Hibernate defines three states an entity can be in during its lifetime:
🔹 1) Transient
- What it means: The object exists in Java memory but is not yet known to Hibernate, and not saved to the database.
- Example:
User user = new User(); // new object in memory
user.setUsername("john"); // but not saved anywhere
If you don’t save it, it’s just a regular Java object with no connection to the DB.
🔹 2) Persistent
- What it means: The object is associated with an open Hibernate session, and any changes to it are automatically tracked and synchronized with the database (e.g., on
flush()
orcommit()
). - Example:
Session session = sessionFactory.openSession();
session.beginTransaction();
User user = new User();
user.setUsername("john");
session.save(user); // user is now persistent!
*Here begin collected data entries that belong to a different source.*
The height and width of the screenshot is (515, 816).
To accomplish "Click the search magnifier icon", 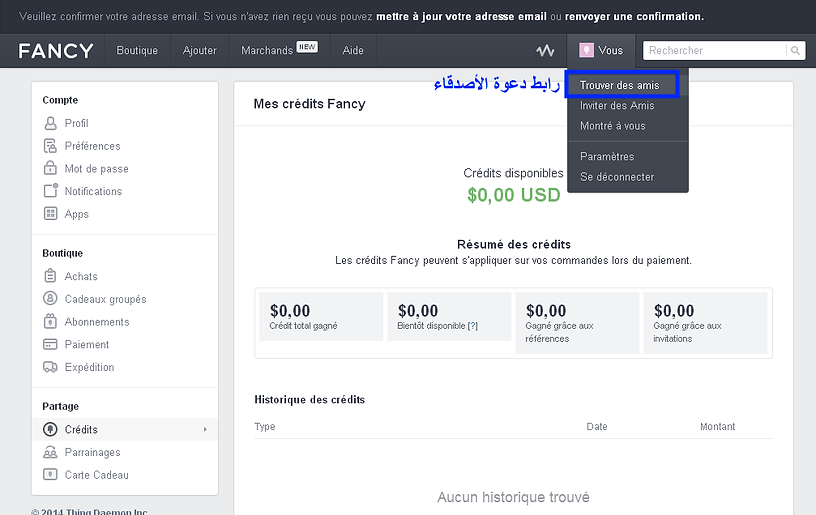I will point(795,51).
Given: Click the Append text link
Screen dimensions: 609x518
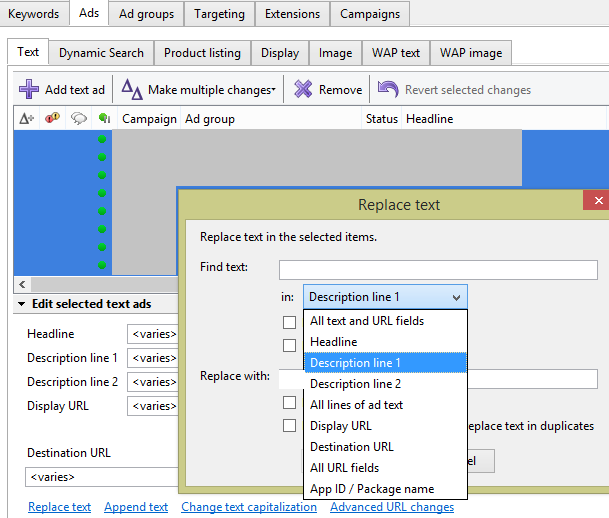Looking at the screenshot, I should (136, 507).
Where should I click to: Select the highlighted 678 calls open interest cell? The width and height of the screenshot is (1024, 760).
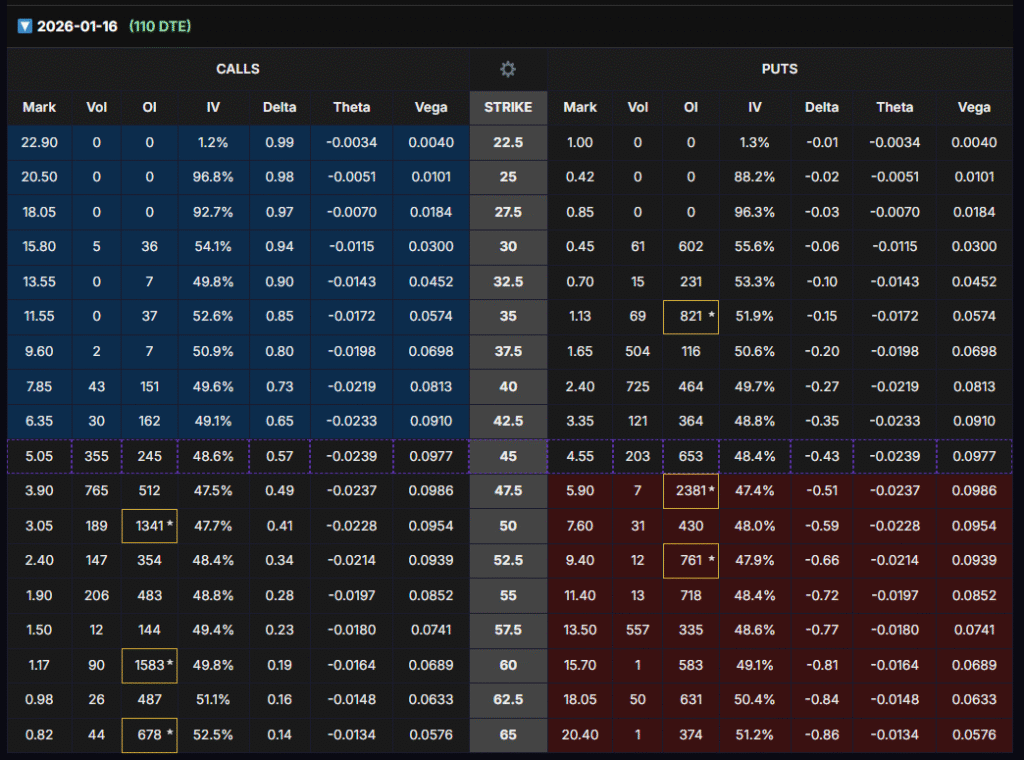click(149, 735)
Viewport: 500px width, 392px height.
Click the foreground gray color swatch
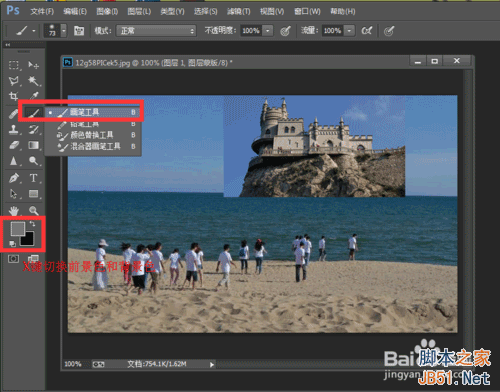17,228
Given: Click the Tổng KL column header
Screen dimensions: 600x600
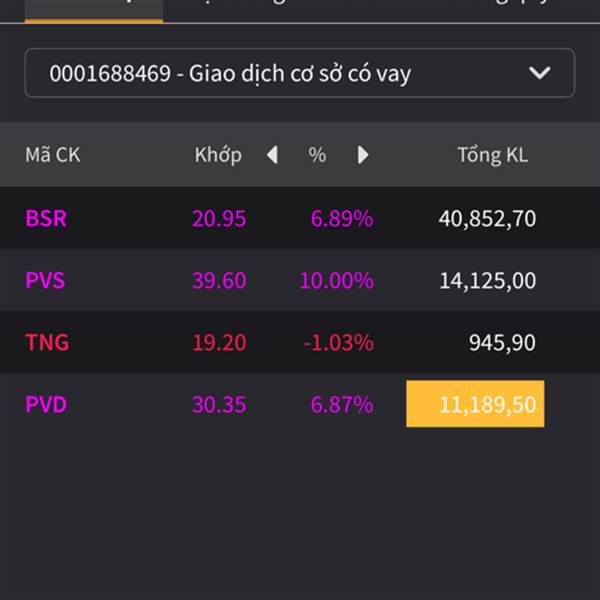Looking at the screenshot, I should click(x=492, y=155).
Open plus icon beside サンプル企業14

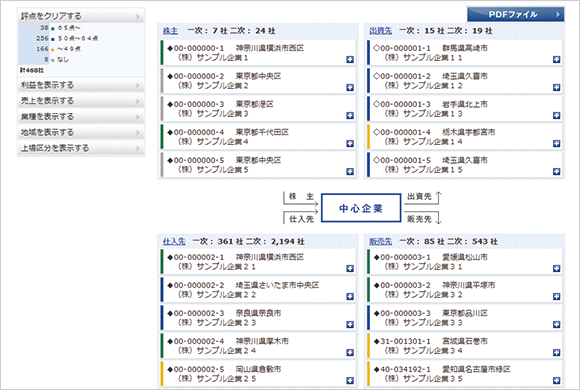[556, 144]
user.setEmail("john@example.com"); // Hibernate will notice this change
session.getTransaction().commit();
session.close();
While the session is open, any modifications are automatically saved to the database.
🔹 3) Detached
- What it means: The object was persistent, but now the session is closed, or you manually evicted it — so Hibernate is no longer tracking it.
- Example:
Session session = sessionFactory.openSession();
User user = session.get(User.class, 1L); // persistent
session.close(); // session closed
user.setUsername("newName"); // user is now detached
// Hibernate won’t save this change automatically, because the session is gone.
To update changes in a detached object, you must reattach it with session.update()
or session.merge()
.
🔹 Quick analogy:
- Transient: A draft email you haven’t sent or saved yet.
- Persistent: An email draft you’re editing in your email app — changes are saved live.
- Detached: A saved draft you’ve closed; you can reopen it later, but changes won’t sync unless you explicitly save again.
✅ Key takeaway:
- Transient → Not yet saved or tracked.
- Persistent → Tracked by Hibernate in an open session.
- Detached → Previously tracked, but the session ended — so changes are no longer auto-saved.